Unveiling Functional Strength
Functional strength can be defined as the capacity to move load - bearing joints (shoulders, hips, knees, and ankles) through a full range of motion without experiencing pain, stiffness, or restriction. This is also referred to as load - joint articulation. The goal of functional strength is to ensure that load - joints can open and close within a pain - free, full - range of motion. In today's relatively undemanding environment, where many of us are confined to repetitive motions such as computer work, phone conversations, or driving, and sedentary recreational activities like watching TV or playing video games, it is crucial to find ways to introduce movement.
Creating Movement in a Restrictive Environment
To break free from the "box" of limited movement, one must unleash restrictive movement patterns. Engage in a variety of motions that require joint opening and closing across all planes of motion. This can involve activities both inside and outside the gym, on the track, or along a trail. Revisit childhood activities such as playing on playground equipment like rings and monkey bars. Practice movements like handstands, somersaults, bear crawls, frog jumps, and lateral hops. Utilize an agility ladder for games like hopscotch. By doing so, you stimulate both your mind and your body's response. Minimize sitting and resist being confined by a limited space or terrain.

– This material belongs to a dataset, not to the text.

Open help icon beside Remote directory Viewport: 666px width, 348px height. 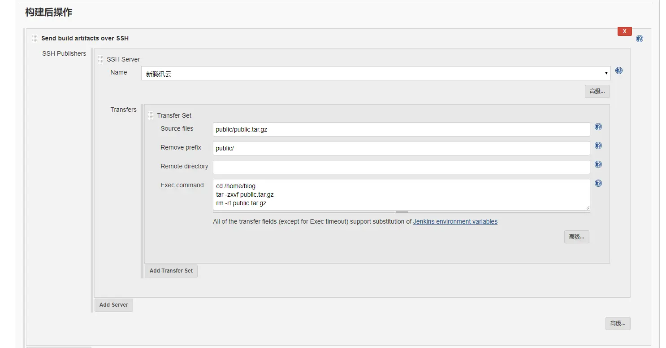598,165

Is "Stronger" Always Superior?
Consider a revealing test: pit a bulky, muscularly - defined "strong" man against a functionally "weak" woman in a climbing stair test, a specialized, repetitive process involving ascents and descents. Surprisingly, the weaker female is likely to outperform the strong man. This disparity can be attributed to differences in the functionality of their musculoskeletal systems. While there is nothing inherently wrong with the muscular strength of the man, his ability to adapt to spontaneous environments is limited. In contrast, the female in this example exhibits a more diverse and pain - free range of function, being agile and unconstrained by a narrow set of movements.

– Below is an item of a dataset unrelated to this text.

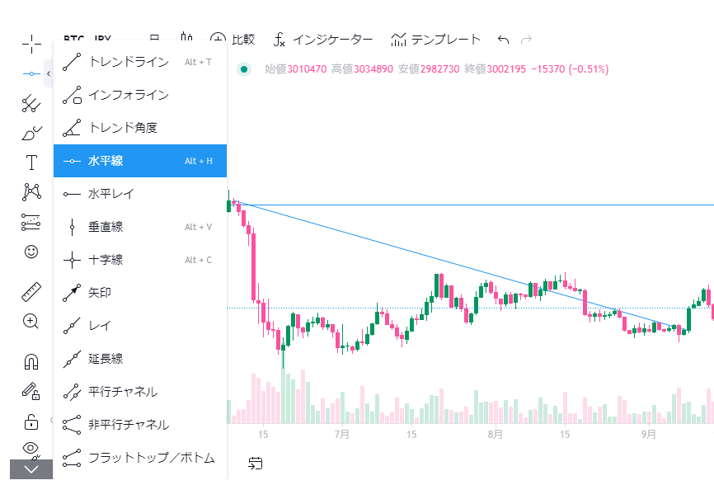Select 垂直線 in the line tools menu

(x=106, y=227)
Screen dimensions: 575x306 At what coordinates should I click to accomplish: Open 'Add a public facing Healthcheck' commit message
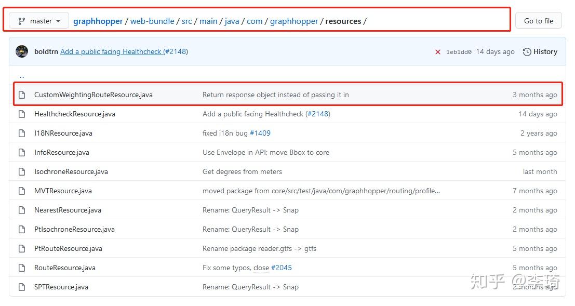click(x=111, y=52)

Degrees of Functional Movement
It is uncommon to witness an athlete transition seamlessly from one sport to another (e.g., Michael Jordan's attempt to move from basketball to baseball). Even changing positions within the same sport can be challenging (such as moving from pitcher to first base). This is due to the repetitive nature of the same limited sequence of motion. To avoid being confined by such limitations, individuals should engage in multiple sports and not restrict themselves to a single role. The degree of function varies among individuals, highlighting the importance of having a personalized fitness, strength, and functionality program. Function is the cornerstone of success in sports, the military, and other essential skills, including speed and agility, all of which rely on an individual's ability to move load - joints through motions.

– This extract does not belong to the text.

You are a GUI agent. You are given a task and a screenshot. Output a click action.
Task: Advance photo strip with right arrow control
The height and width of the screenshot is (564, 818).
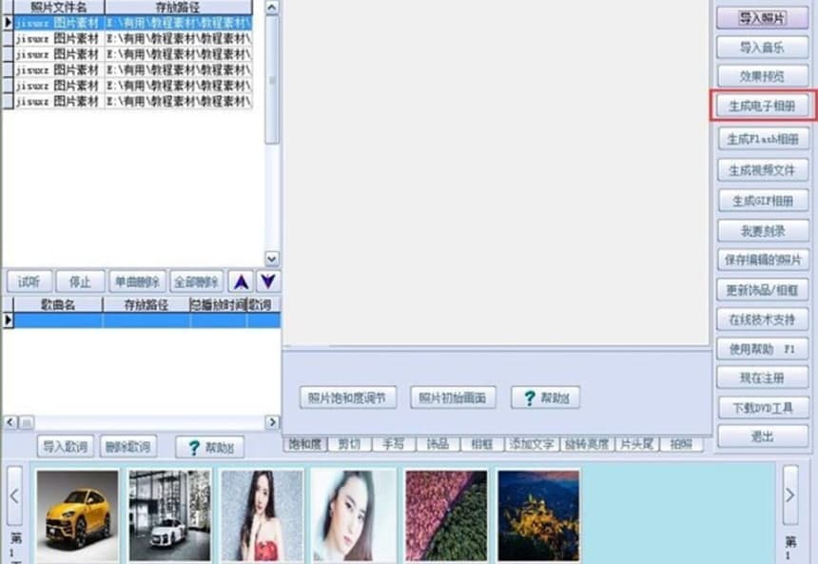click(x=790, y=496)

Personalizing Workout Programs for Functional Strength
To achieve functional strength, it is essential to find a workout recipe that suits you. This requires identifying the right ingredients. Seek out fitness programmers who can tailor workouts to your specific goals. Incorporate a diverse range of activities into your training, such as running, biking, swimming, resistance training, weightlifting, and kettlebell exercises. Include gymnastic elements like monkey bar activities and practice hot yoga for stretching. If you have no prior experience with these activities, take the time to learn and enjoy them. Remember, form should always be a top priority; do not rush through any of these elements. Strength is often more defined by load - bearing functionality than by the amount of weight lifted.
In conclusion, the best advice is to have fun, avoid being confined by limitations, maintain a good diet, train effectively, and enjoy a bit of recreational activity.